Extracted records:
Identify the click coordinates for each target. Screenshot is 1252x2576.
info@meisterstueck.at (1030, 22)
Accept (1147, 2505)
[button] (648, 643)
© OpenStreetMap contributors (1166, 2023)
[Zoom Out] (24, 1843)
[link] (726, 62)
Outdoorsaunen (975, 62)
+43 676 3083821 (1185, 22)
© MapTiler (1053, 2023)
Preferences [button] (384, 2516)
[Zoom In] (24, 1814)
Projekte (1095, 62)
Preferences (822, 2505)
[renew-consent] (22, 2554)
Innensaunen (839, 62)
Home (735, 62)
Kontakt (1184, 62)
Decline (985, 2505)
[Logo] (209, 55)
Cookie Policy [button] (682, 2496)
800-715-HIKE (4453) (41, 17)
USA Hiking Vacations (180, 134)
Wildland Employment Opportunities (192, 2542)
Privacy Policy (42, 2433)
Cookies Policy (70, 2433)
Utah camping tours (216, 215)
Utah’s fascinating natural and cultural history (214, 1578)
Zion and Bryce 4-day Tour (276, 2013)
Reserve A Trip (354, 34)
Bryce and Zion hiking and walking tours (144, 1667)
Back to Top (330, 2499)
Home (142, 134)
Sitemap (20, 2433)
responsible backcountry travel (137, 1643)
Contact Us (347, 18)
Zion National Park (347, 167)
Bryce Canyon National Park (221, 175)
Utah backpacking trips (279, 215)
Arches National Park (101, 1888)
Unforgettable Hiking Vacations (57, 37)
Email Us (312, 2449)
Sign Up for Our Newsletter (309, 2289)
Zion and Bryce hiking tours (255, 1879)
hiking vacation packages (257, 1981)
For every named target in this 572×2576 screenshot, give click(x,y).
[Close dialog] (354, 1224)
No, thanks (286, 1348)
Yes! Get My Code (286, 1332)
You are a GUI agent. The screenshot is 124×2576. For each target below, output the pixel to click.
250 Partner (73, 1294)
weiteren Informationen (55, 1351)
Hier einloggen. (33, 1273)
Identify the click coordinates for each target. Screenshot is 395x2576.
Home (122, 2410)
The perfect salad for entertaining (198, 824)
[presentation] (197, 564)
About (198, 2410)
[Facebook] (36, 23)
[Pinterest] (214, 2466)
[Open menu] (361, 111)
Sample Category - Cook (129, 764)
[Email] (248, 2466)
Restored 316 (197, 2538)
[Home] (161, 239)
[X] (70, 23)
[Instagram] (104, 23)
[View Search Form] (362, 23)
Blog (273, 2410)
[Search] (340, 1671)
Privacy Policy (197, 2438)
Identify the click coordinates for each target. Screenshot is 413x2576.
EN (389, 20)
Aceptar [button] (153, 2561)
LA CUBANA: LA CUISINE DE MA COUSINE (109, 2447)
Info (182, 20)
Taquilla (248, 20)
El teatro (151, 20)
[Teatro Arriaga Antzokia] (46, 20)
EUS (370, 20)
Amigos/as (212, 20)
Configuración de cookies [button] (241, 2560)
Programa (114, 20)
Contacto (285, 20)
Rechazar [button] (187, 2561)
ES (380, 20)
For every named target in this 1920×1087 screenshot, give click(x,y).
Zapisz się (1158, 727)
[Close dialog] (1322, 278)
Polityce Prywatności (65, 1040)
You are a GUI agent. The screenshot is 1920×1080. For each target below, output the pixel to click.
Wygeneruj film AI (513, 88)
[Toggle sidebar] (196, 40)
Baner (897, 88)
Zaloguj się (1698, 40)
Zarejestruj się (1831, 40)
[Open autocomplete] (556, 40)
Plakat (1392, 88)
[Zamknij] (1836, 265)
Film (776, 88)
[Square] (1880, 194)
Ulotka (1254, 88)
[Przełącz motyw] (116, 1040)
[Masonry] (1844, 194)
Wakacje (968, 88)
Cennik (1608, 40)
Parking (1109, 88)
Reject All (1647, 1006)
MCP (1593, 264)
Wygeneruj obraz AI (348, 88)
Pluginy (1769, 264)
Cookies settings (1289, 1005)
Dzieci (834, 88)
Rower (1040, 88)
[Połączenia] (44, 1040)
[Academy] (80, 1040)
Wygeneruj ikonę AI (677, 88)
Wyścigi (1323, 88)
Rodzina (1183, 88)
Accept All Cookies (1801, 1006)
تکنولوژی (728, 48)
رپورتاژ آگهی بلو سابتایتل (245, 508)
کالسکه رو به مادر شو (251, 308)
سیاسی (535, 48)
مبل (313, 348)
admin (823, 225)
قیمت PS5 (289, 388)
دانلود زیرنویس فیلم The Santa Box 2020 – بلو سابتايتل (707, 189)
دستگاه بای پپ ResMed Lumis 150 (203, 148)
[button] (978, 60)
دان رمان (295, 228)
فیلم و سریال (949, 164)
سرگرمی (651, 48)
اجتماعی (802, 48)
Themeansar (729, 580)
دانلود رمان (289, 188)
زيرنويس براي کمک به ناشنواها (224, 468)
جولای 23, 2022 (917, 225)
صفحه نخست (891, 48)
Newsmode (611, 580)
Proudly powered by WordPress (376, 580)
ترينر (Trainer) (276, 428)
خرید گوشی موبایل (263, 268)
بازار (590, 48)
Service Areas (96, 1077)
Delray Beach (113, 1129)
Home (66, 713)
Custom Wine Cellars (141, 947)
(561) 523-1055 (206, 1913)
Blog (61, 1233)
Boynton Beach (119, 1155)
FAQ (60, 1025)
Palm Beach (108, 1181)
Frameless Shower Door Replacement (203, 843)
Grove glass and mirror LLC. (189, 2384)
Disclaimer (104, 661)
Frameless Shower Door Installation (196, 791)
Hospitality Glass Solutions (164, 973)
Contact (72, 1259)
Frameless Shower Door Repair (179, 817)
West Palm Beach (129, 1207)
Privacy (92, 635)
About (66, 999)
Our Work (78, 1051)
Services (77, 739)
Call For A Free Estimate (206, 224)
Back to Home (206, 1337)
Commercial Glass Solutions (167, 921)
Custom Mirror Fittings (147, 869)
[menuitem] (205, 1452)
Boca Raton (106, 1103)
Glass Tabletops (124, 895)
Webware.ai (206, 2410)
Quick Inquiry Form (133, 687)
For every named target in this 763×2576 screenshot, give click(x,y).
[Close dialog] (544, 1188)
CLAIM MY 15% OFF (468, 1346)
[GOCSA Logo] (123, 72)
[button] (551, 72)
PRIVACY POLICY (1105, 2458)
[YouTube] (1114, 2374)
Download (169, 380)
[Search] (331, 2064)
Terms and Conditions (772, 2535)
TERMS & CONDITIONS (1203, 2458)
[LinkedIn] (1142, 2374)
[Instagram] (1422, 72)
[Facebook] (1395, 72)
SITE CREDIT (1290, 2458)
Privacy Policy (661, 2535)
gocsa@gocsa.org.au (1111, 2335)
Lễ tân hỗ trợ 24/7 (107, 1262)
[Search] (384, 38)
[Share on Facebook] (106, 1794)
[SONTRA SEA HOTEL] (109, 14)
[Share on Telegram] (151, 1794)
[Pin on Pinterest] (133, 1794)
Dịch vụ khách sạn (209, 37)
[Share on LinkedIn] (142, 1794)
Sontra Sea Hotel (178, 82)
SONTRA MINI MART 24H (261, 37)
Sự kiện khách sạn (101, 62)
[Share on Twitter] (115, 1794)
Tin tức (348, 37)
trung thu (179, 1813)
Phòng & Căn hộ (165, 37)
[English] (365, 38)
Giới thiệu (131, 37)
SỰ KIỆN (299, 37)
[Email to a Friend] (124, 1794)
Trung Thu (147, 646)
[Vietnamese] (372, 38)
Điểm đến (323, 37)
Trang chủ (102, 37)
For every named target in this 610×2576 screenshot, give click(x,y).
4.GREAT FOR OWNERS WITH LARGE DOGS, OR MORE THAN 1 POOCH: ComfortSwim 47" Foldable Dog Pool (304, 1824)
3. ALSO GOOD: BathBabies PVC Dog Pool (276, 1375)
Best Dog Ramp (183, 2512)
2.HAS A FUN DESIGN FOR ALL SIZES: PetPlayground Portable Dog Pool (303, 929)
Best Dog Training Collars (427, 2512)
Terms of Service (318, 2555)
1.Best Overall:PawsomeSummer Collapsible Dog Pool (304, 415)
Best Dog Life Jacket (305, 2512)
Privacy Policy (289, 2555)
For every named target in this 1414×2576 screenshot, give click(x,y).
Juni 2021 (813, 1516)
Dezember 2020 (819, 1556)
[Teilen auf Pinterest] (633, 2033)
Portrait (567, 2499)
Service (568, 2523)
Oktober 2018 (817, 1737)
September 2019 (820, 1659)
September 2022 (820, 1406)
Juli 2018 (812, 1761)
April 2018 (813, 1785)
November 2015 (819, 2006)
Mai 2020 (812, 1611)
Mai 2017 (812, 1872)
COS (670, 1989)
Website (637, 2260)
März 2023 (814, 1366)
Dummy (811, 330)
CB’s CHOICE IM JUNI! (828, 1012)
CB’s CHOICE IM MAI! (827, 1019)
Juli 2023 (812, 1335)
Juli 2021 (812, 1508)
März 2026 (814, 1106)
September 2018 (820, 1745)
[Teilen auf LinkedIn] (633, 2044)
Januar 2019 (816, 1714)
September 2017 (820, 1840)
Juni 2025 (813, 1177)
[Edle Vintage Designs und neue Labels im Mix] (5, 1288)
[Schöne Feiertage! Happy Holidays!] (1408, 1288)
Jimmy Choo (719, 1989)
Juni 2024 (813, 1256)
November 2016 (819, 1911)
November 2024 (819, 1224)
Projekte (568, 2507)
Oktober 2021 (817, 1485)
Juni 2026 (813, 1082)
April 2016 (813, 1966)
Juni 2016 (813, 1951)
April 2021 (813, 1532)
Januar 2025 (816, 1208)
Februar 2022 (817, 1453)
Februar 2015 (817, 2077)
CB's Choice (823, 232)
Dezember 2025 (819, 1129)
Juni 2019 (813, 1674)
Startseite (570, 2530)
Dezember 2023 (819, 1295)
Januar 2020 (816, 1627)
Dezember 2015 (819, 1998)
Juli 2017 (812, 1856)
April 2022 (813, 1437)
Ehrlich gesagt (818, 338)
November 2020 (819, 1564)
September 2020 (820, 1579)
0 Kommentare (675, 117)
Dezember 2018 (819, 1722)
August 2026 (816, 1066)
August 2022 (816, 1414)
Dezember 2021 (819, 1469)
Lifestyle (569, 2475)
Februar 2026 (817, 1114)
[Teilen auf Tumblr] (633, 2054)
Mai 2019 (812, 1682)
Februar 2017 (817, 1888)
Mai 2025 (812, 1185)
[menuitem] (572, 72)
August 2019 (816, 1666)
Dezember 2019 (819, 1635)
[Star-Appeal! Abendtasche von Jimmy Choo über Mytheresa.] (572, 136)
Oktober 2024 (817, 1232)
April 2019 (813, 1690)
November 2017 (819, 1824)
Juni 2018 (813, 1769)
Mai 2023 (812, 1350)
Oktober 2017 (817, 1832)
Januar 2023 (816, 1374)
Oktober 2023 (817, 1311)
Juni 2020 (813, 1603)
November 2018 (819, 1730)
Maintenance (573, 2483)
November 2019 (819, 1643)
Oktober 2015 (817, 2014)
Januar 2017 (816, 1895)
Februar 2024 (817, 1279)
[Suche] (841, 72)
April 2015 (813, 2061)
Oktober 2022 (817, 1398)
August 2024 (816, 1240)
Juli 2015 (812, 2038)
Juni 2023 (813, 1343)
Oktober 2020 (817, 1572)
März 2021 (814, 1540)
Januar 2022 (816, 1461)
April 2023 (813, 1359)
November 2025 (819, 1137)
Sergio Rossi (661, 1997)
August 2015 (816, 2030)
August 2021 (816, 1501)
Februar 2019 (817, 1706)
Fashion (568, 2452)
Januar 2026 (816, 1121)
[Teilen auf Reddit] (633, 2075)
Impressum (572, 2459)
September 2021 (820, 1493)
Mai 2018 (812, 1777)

● Work request
Output nothing but the lines from the one containing "Juni 2020 (813, 1603)" through the last line of the data, exactly as they stand.

● Result of this exercise
Juni 2020 (813, 1603)
November 2018 (819, 1730)
Maintenance (573, 2483)
November 2019 (819, 1643)
Oktober 2015 (817, 2014)
Januar 2017 (816, 1895)
Februar 2024 (817, 1279)
[Suche] (841, 72)
April 2015 (813, 2061)
Oktober 2022 (817, 1398)
August 2024 (816, 1240)
Juli 2015 (812, 2038)
Juni 2023 (813, 1343)
Oktober 2020 (817, 1572)
März 2021 (814, 1540)
Januar 2022 (816, 1461)
April 2023 (813, 1359)
November 2025 (819, 1137)
Sergio Rossi (661, 1997)
August 2015 (816, 2030)
August 2021 (816, 1501)
Februar 2019 (817, 1706)
Fashion (568, 2452)
Januar 2026 (816, 1121)
[Teilen auf Reddit] (633, 2075)
Impressum (572, 2459)
September 2021 (820, 1493)
Mai 2018 (812, 1777)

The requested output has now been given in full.